In der Coronakrise scheint sich ein altes Sprichwort zu bestätigen: Gelegenheit macht Diebe. Die Gelegenheit bieten derzeit einige Maßnahmen, die die wirtschaftlichen Schäden des Corona-Shutdowns abmildern sollen. So häufen sich etwa Berichte, wonach selbst hoch besoldete Richter und Beamte Soforthilfen beantragt haben, weil ihre Nebenverdienste nun ausfallen - obwohl ihnen gar kein Liquiditätsengpass droht.
Auch das Kurzarbeitergeld scheint in dieser Hinsicht verlockend zu sein. Umso mehr, als die Bundesregierung die Hürden dafür deutlich gesenkt und es noch attraktiver gemacht hat, indem nun auch die Sozialbeiträge erstattet werden. In sozialen Medien berichten Arbeitnehmer bereits davon, dass ihr Arbeitgeber Kurzarbeit für sie anmelden wolle – sie aber dennoch in gleichem Umfang weiterarbeiten sollen wie bislang.
Doch ist es wirklich so einfach, die Arbeitslosenversicherung auszunehmen? Geschieht dies nun massenhaft? Und was droht jenen, die man dabei erwischt?
"Das geschilderte Phänomen ist nicht neu", sagt eine Sprecherin der Bundesagentur für Arbeit (BA), "es ist bereits im Zuge der Finanz- und Wirtschaftskrise 2008/2009 vereinzelt aufgetreten." Damals beantragten bereits relativ viele Unternehmen krisenbedingt Kurzarbeit, insgesamt dürften es rund 160.000 gewesen sein. Am Ende ermittelten die Behörden gegen rund 850 Unternehmen.

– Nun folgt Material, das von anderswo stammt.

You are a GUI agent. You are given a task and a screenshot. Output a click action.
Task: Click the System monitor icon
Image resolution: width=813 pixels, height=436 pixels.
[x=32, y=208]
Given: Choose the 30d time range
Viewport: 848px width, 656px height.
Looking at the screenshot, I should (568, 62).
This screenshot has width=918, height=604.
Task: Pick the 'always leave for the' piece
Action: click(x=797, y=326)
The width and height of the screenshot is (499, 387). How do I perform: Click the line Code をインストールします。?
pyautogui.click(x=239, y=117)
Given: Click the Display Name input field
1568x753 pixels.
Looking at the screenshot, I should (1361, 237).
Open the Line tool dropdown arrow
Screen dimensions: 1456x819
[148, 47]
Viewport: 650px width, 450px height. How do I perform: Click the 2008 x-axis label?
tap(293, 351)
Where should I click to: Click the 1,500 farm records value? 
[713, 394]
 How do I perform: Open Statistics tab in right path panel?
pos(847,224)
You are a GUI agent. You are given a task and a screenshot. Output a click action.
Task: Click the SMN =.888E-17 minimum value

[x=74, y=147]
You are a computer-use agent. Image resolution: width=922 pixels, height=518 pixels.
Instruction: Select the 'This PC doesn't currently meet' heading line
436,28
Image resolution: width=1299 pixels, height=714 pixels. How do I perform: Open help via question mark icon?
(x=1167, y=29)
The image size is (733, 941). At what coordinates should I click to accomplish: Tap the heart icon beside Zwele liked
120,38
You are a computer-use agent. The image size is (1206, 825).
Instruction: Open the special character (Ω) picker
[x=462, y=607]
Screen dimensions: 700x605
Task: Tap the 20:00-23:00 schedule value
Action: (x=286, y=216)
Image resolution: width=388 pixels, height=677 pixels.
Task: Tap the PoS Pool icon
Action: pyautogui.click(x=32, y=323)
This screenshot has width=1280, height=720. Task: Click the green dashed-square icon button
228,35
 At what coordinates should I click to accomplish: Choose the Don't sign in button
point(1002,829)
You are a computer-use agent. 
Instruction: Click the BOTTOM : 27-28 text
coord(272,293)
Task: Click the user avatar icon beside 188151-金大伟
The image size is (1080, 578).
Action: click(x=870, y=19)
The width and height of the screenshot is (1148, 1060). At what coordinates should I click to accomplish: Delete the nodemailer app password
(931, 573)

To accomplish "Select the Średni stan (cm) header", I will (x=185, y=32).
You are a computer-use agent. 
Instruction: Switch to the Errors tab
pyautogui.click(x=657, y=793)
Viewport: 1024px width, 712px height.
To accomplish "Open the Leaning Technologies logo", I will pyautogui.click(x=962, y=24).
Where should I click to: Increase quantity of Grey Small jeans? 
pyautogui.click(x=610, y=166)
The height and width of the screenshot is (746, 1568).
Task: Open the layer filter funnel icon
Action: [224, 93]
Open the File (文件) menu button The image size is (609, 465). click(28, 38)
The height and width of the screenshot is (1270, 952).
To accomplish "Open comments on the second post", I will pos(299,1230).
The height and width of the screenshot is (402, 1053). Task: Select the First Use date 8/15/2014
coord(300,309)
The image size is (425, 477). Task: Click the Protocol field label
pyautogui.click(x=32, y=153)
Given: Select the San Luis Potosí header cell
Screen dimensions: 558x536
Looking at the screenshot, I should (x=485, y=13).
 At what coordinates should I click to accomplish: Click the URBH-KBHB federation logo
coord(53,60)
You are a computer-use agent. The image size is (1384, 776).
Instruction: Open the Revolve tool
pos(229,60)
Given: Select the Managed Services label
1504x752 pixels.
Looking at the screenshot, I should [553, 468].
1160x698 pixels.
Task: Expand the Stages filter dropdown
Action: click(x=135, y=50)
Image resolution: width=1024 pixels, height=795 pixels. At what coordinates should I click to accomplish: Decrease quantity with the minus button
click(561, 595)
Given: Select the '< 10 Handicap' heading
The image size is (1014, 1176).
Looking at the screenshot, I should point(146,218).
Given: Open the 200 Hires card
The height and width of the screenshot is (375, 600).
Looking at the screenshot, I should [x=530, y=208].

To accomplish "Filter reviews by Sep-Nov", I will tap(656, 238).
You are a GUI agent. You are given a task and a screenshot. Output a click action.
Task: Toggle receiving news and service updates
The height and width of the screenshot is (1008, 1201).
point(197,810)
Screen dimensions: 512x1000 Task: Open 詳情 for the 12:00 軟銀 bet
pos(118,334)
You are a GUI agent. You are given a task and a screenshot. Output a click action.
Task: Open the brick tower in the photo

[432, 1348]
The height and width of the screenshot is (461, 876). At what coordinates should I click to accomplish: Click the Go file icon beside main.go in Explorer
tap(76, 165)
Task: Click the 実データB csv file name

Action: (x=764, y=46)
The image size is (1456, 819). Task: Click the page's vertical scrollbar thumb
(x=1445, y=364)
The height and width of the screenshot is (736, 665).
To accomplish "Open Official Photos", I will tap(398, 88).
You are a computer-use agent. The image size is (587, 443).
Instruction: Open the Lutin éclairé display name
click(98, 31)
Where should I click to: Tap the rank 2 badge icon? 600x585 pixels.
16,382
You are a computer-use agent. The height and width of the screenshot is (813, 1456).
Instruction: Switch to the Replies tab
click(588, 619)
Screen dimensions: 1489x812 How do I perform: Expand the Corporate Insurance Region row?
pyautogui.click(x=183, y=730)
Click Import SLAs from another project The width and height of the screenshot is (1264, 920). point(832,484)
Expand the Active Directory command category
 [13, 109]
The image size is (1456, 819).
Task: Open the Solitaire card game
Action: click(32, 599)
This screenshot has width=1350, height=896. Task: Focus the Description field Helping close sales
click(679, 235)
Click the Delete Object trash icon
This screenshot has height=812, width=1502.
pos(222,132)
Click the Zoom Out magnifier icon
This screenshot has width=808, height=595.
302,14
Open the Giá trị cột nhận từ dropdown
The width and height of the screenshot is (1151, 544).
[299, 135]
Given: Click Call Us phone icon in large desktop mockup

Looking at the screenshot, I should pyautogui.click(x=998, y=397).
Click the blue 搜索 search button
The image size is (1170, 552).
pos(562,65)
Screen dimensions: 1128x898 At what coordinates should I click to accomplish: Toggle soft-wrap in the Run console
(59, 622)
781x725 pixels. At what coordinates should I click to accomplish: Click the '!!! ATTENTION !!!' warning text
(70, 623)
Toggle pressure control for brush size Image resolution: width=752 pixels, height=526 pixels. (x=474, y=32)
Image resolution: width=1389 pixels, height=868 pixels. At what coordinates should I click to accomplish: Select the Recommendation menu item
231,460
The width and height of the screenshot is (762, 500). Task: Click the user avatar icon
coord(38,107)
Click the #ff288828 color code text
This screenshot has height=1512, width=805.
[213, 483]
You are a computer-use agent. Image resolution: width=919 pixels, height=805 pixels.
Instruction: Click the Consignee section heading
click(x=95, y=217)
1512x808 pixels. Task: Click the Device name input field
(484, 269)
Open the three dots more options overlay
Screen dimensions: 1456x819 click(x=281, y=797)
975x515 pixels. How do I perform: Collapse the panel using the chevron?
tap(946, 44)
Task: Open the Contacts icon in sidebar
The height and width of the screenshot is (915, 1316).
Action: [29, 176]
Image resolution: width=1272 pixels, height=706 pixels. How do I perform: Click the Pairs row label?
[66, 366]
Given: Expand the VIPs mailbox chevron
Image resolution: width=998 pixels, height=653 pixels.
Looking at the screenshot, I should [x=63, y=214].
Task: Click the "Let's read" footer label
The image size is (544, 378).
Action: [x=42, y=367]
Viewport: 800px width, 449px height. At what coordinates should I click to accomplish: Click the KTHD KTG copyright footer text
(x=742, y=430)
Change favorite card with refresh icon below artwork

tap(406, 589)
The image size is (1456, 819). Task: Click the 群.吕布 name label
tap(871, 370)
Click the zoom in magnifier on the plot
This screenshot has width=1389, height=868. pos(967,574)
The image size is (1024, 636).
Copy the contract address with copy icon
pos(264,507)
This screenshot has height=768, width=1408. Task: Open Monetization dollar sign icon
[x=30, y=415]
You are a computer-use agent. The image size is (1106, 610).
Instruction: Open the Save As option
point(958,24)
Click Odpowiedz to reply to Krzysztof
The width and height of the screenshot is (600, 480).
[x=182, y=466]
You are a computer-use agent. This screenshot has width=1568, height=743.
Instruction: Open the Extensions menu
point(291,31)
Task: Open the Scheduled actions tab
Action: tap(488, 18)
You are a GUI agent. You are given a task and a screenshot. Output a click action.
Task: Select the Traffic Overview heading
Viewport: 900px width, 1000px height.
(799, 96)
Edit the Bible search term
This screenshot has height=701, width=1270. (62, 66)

In der aktuellen Krise melden aber deutlich mehr Betriebe Kurzarbeit an. Allein binnen rund vier Wochen sind es bereits 650.000. Entsprechend höher könnte diesmal die Zahl der Unternehmen sein, die versuchen, die Arbeitslosenkasse auszunehmen. Dazu kommt: Steigt die Zahl der Anträge auf Kurzarbeit, so erschwert das die Kontrollen. Zu diesem Schluss kam der Bundesrechnungshof, als er die Genehmigungspraxis nach der Finanzkrise prüfte. In mehr als der Hälfte der untersuchten Fälle erkannte die BA Anträge schon dann an, wenn die Unternehmen nur behaupteten, der Arbeitsausfall beruhe auf der Wirtschaftskrise.
Teilweise zahlte die BA sogar Kurzarbeitergeld für bereits gekündigte Arbeitnehmer oder für einen angeblichen Ausfall an arbeitsfreien Feiertagen aus. In mehreren Fällen kassierten zudem Familienangehörige eines Arbeitgebers Kurzarbeitergeld, während alle anderen Arbeitnehmer nicht vom Arbeitsausfall betroffen waren. Die BA reagierte damals auf die Kritik und stellte mehr Personal zur Prüfung der Anträge ab. Der Rechnungshof zeigte sich nach einer Kontrollprüfung zufrieden: Nur noch in 15 Prozent der Fälle seien Anträge nun ohne nähere Begründung bewilligt worden.